Segundo dados da Webmergers, o maior site de pesquisas corporativas na Internet, desde o começo do ano 2000, quando teve início a derrocada das ações do setor tecnológico nas bolsas de valores, cerca de 700 empresas pontocom fecharam as portas ou pediram concordata em todo o mundo. Só em 2001, o ritmo das quebradeiras, concentrado especialmente nos Estados Unidos, chegou a 50 por mês. Ainda mais dramático foi o tombo que as empresas de Internet levaram em menos de dois anos quando a medida é o valor de mercado. Muitas delas, que um dia fizeram brilhar os olhos de investidores em todo o mundo, acabaram, literalmente, virando pó. Um dos casos mais expressivos é o da falida NorthPoint Communications. A empresa, dedicada ao nicho de equipamentos de telecomunicações, que no início de 2000 chegou a valer US$ 5,6 bilhões e fazia a fortuna de pequenos e grandes investidores na bolsa eletrônica Nasdaq, foi recentemente adquirida pela American Telephone & Telegraph (AT&T) por US$ 135 milhões, cerca de 1/14 de seu preço máximo. A Psinet, que gastou milhões em campanhas publicitárias pelo mundo, inclusive no Brasil, para se tornar conhecida como "the Internet supercarrier (a superprovedora da web)", viu o preço de suas ações cair a praticamente zero, perdendo portanto 100% de seu valor, até declarar-se falida no começo do segundo semestre.
Excelente negócio
O número de quebras das empresas de Internet poderia ter sido muito maior não fosse a febril atividade de compras e incorporações que varreu a web, principalmente por parte de companhias convencionais, que viram na vertiginosa desvalorização das pontocom um excelente negócio. Em muitos casos, grandes corporações internacionais vislumbraram a oportunidade de ampliar ou complementar suas próprias estruturas e serviços de Internet comprando uma pontocom em estado pré-falimentar. A fabricante de software Peoplesoft, por exemplo, ao adquirir a Cohera Inc., que produz software de integração de conteúdo para websites de e-commerce (comércio eletrônico), conseguiu, a um custo mínimo para o benefício alcançado, preencher uma falha em sua linha de produção e ainda incorporar mão-de-obra altamente especializada da companhia anexada. Casos semelhantes ocorrem todos os meses no mundo corporativo da Internet.

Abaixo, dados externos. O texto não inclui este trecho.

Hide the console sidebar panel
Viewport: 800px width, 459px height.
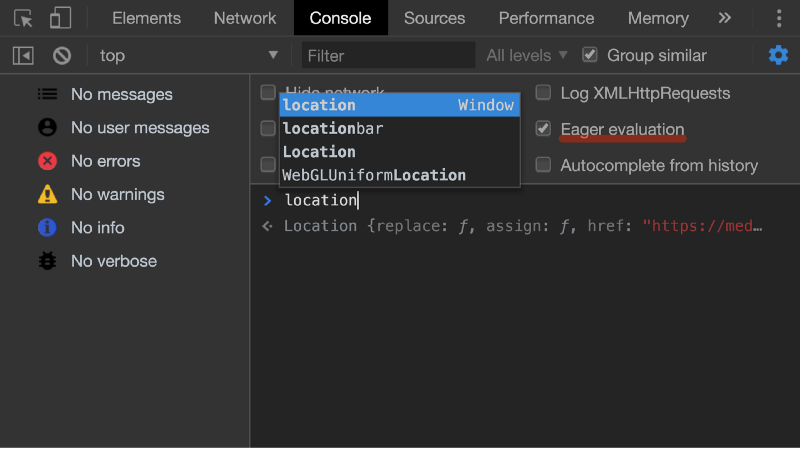(x=23, y=56)
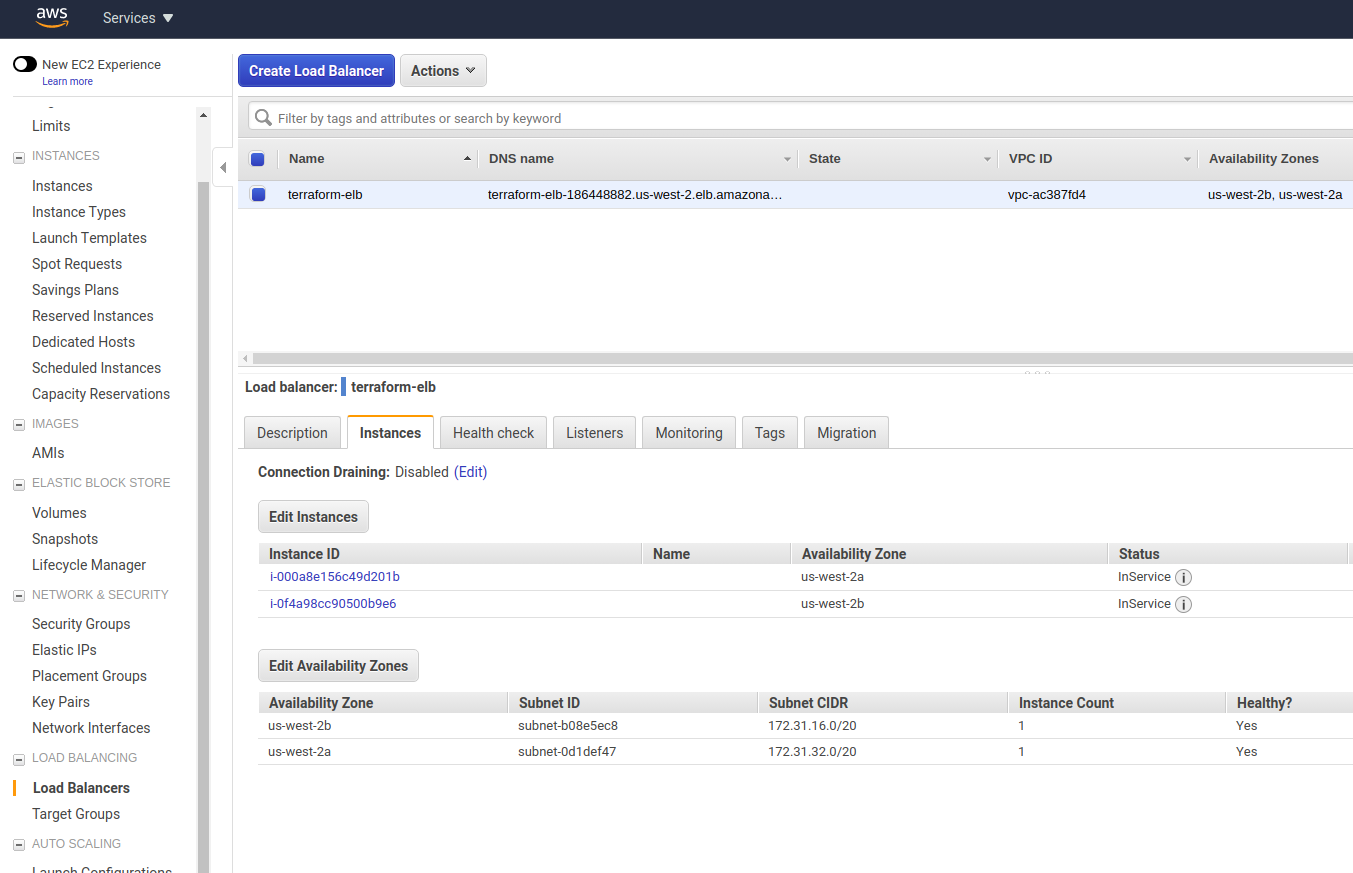Viewport: 1353px width, 873px height.
Task: Open the VPC ID column dropdown
Action: 1187,158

Nos três primeiros trimestres de 2001 foram realizadas 969 operações de compra de empresas pontocom no mundo. Companhias de telecomunicações, pelo menos até os trágicos acontecimentos de 11 de setembro nos Estados Unidos, estiveram entre as grandes compradoras de pontocom para ampliar seus serviços interativos.

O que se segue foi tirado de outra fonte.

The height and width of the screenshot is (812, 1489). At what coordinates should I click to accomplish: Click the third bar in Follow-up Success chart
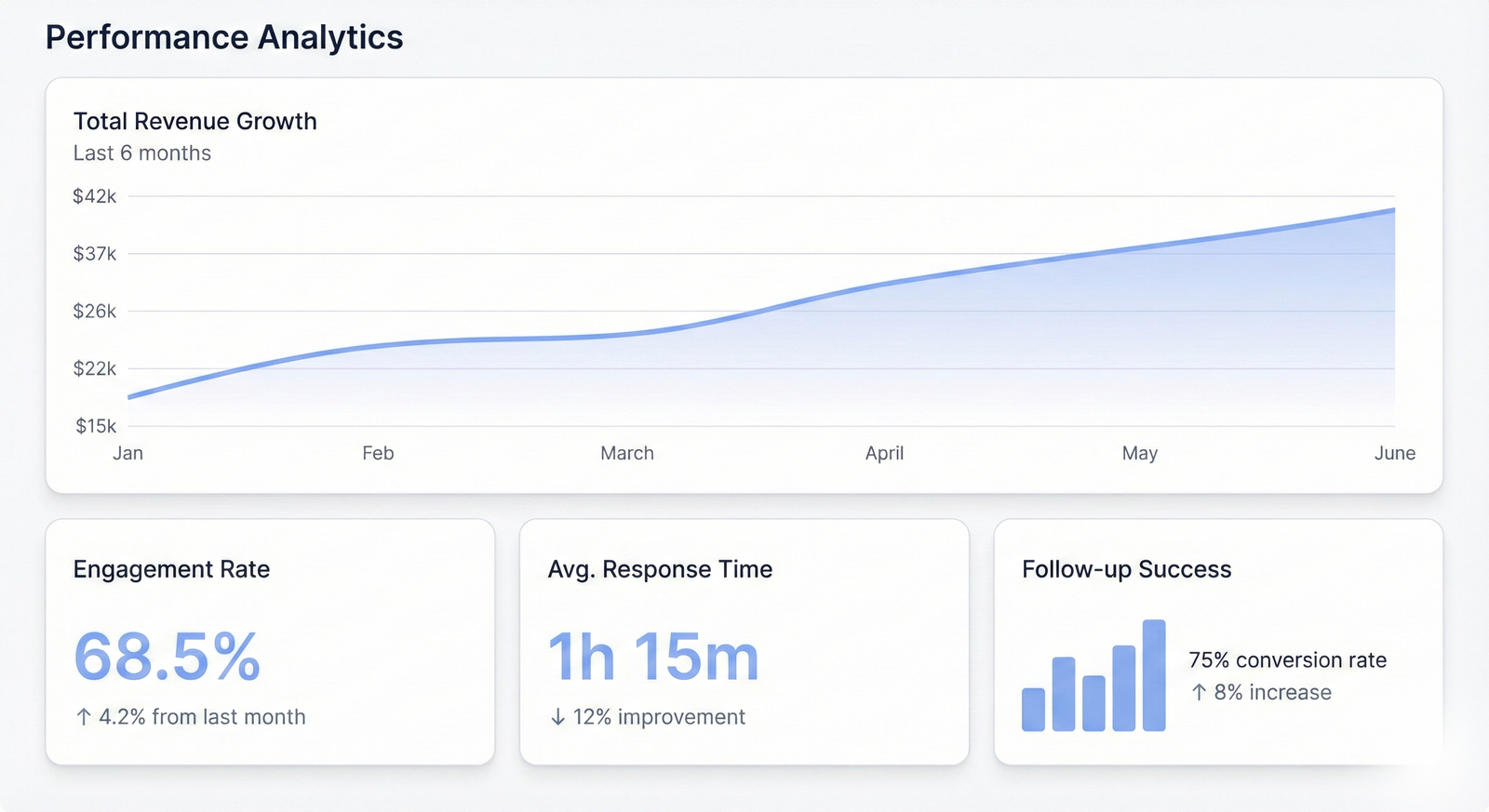click(x=1093, y=703)
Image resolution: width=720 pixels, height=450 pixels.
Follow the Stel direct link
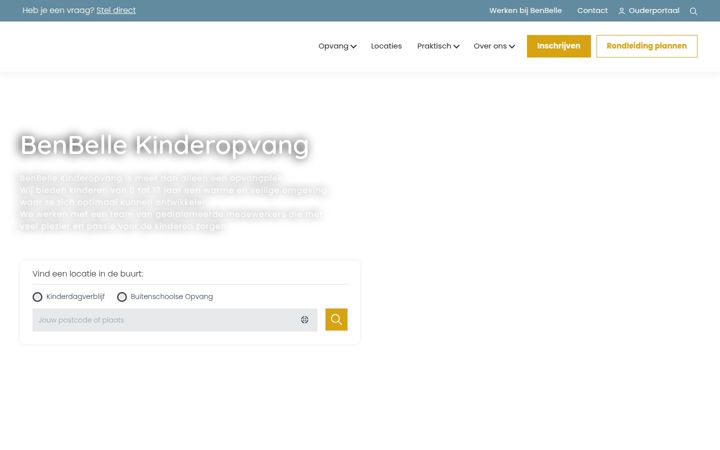coord(116,10)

Casos no sentido inverso, ou seja, de empresas de Internet comprando companhias da chamada economia convencional, foram, enquanto isso, muito poucos. O mais notável no decorrer de 2001 foi a aquisição da Time Warner pela America Online (AOL), que acabou formando a maior estrutura global de comunicações e entretenimento. Diferentemente das compras na net, contudo, a aquisição da Time Warner ficou bem longe de ser uma pechincha. Custou ao jovem e próspero magnata Steve Case, da AOL, o equivalente a US$ 160 bilhões, o mais espetacular negócio da história empresarial em todos os tempos e ícone da força empreendedora da Internet.

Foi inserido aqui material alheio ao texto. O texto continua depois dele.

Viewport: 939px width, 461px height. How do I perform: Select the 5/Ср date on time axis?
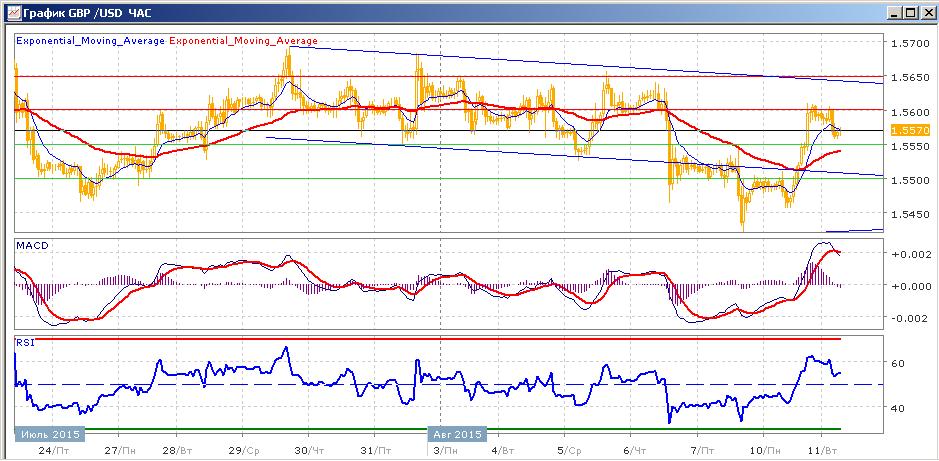tap(569, 450)
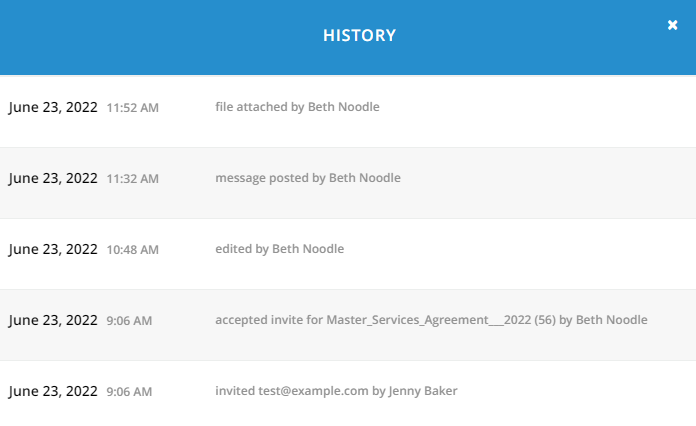Click 9:06 AM time on accepted invite row
The height and width of the screenshot is (426, 696).
pos(129,320)
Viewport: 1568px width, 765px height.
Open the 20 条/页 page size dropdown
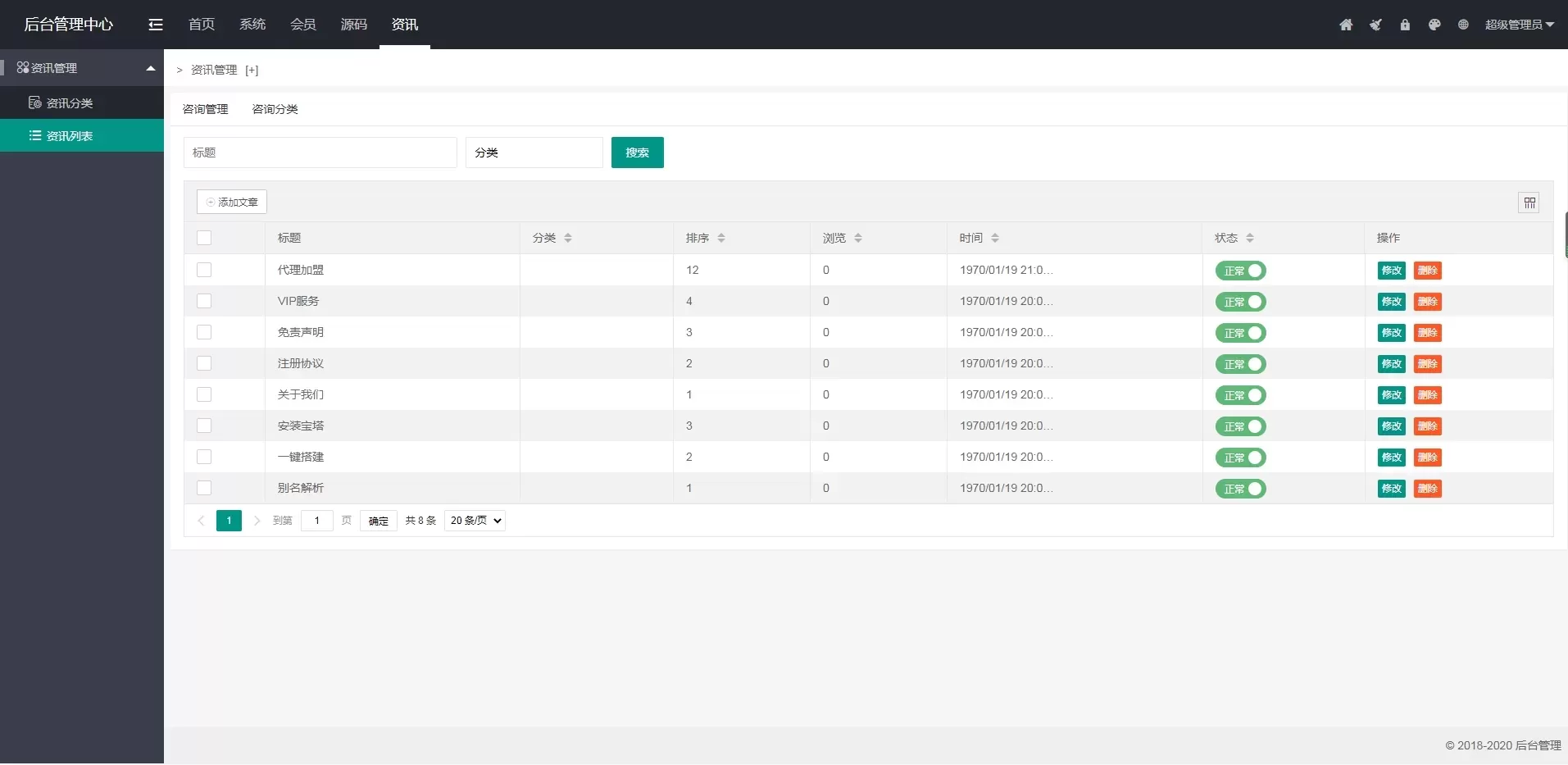click(x=475, y=521)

No Brasil, para ficarem à tona no supercompetitivo mercado de serviços online, as pontocom nacionais também passaram por processo de fusões e aquisições, e a maioria enxergou na diversificação de produtos e serviços uma saída para superar a crise e esperar que tempos melhores voltem a atrair capital para financiar novas expansões. Na busca pela rentabilidade, numa época em que a captação de recursos no mercado financeiro foi praticamente abolida, as pontocom foram induzidas a procurar clientes no mercado corporativo, um filão que ficou conhecido como Business to Business, ou B2B. Outras ofensivas têm levado as pontocom a colocar o pé em segmentos da economia real, deixando um pouco de lado o estigma da empresa virtual.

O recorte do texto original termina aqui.